Montparnasse a écrit :
La Forêt
Cet endroit est placé sous le règne du Mal? (de la peur? du mystère ?)
(...)
Nous sommes entraînés vers un univers sombre,
Doté d'indicibles torpeurs,
extases et abandons
Où foisonnent d'opiniâtres croyances.
(...)
Nos pas écrasent un fourmillement d'étoiles :?
Ce sont des ossements et des crânes : ?
Les reliefs
acérés d'un repas cannibale ;?
Nous décidons de nous asseoir au pied de cet arbre,
A un endroit où le soleil n'a jamais dardé ses rayons.

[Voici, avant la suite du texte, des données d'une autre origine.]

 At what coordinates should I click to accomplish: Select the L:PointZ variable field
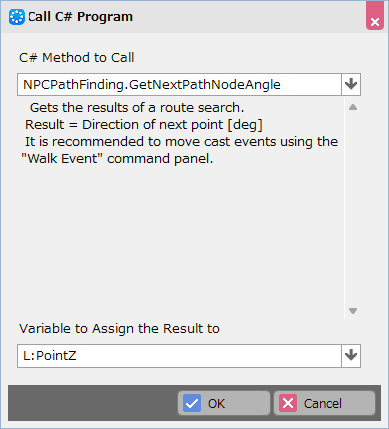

Dans cette atmosphère pesante et chargée de poisons,
La fatigue nous accable et
viennent de nouvelles visions
Nous sommes au centre d'un disque
Qui tourne lentement devant nos yeux.
La terre qui le constitue est arrachée
En larges bandes plissées
Par le travail implacable
De grandes chevilles de bois. ?
Soudain, les éléments constitutifs du disque
Se détachent les uns des autres,
Et se dirigent vers l'endroit où nous nous trouvons.
Le sol se creuse alors, inexorable,
Et nous engloutit dans un tourbillon.
A cet instant, nous perdons connaissance...

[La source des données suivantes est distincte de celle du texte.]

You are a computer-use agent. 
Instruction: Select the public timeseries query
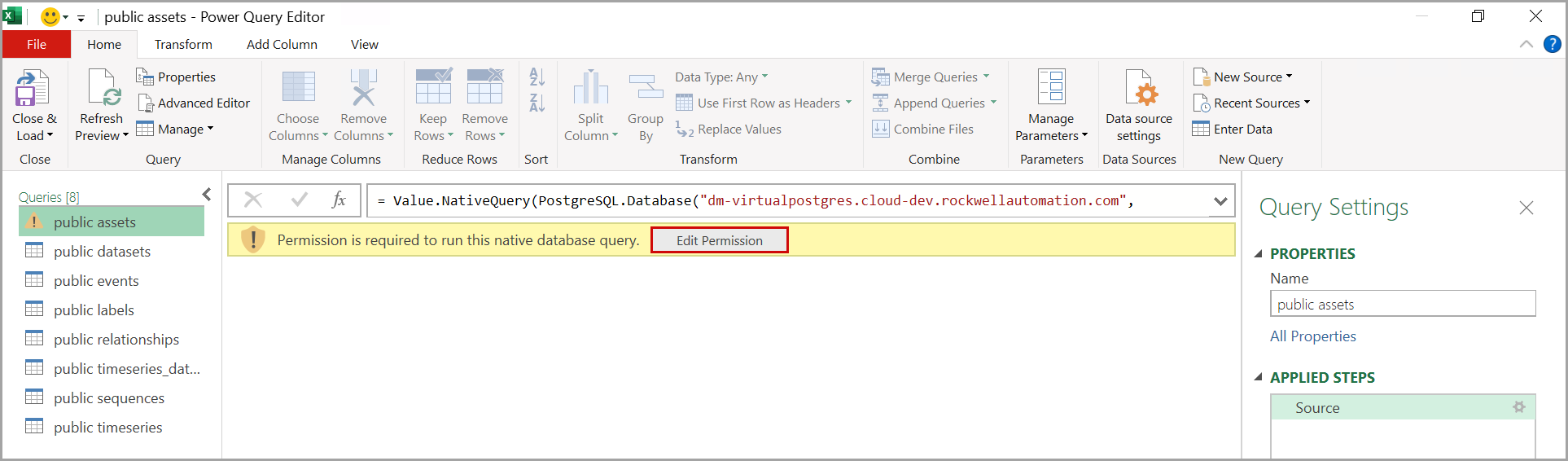[107, 428]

Lorsque nous nous éveillons,
Nous sommes de nouveau à l'air libre,
Au pied de l'arbre moussu.
Un brouillard tremblant s'est jeté en direction du sol.
Il a baigné de langueurs nos dernières volontés,
Et masqué de son haleine dense tous les sons
Qui frémissaient encore autour de nous.
Seules subsistent nos voix,
Qui percent cette épaisseur moite,
D'un écho vibrant et lointain.
Par un suprême effort, nous décidons de reprendre notre marche.

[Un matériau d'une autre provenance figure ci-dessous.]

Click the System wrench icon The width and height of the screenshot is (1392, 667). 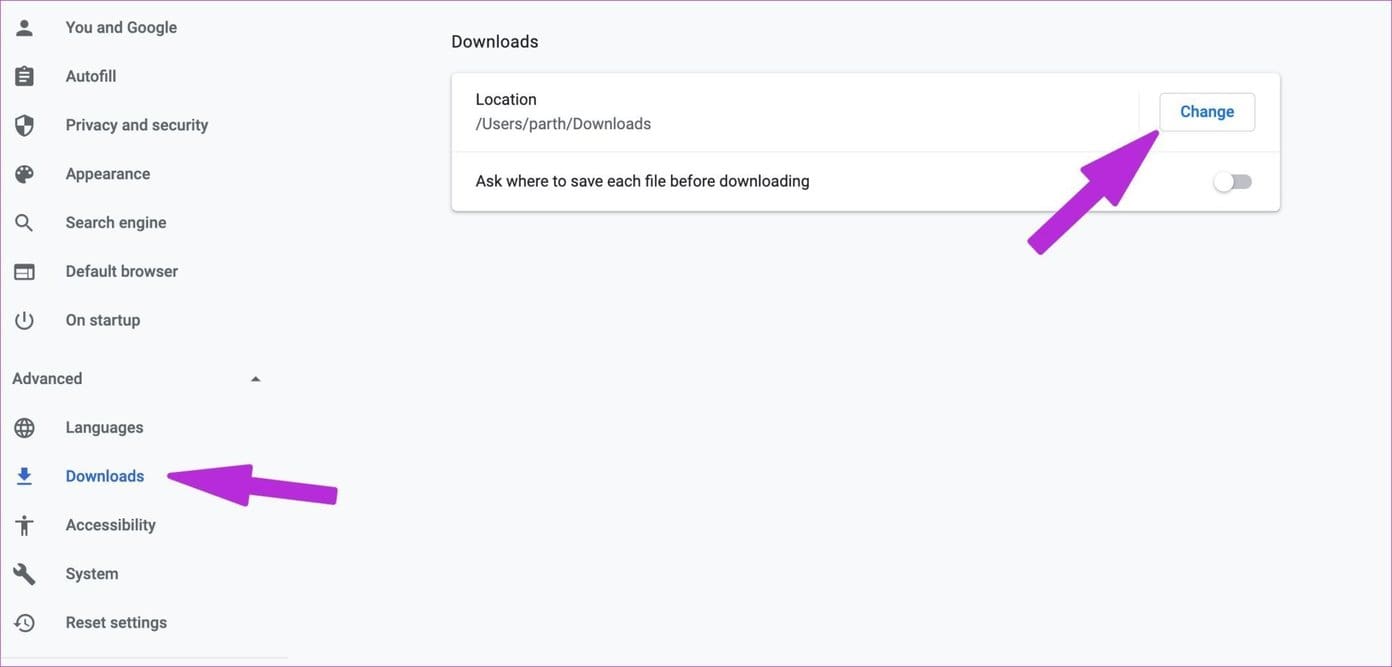coord(24,574)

Mais dès nos premiers mouvements sur le sol,
Nous constatons que sa surface n'est ni solide ni continue.
Le terrain semble formé d'éléments disjoints et glissants
Qui ne nous permettent pas de progresser aisément. (dans cette strophe, j'ai l'impression de rentrer dans un Carnet de bord, c'est trop descriptif, le charme de la poésie est rompu)
Tout à fait
mécaniquement ?, et sans but clair.
Les fourmiliers se rassemblent maintenant autour de nous.
Ils ne forment plus qu'une masse compacte.
Les pelages bruns de leur dos
Se fondent entièrement et enserrent nos
jambes?
Comme le long ruban d'une rivière boueuse.
Aucune de nos actions
N'a le moindre effet sur le cours des événements.
Nous sommes portés par un fluide
Qui nous dirige au milieu des obstacles
Sans que notre volonté y prenne part.
La tiédeur des flots qui nous submergent,
Nous procure un plaisir physique
Qui est renforcé par le sentiment d'échapper à la transe,
Au malaise, à la possession morbide de la jungle.
Nous sommes acceptés et bercés dans son royaume
Comme de jeunes enfants...
Un calme survient alors ; les bêtes ne crient plus.
Nos oreilles ont la sensation d'être caressées
Par de petites feuilles très douces
Qui y déposent les plumes multicolores des perroquets
(Ce sont des délicatesses infinies, des charmes subtils,
Où des coeurs vivants s'ouvrent comme des lèvres).
Nous sentons sur nous leurs yeux sévères et bienveillants ;
Et leurs têtes qui se penchent.
Ce sont les yeux de nos grands parents,
Ce sont des yeux qui nous aiment et nous défendent.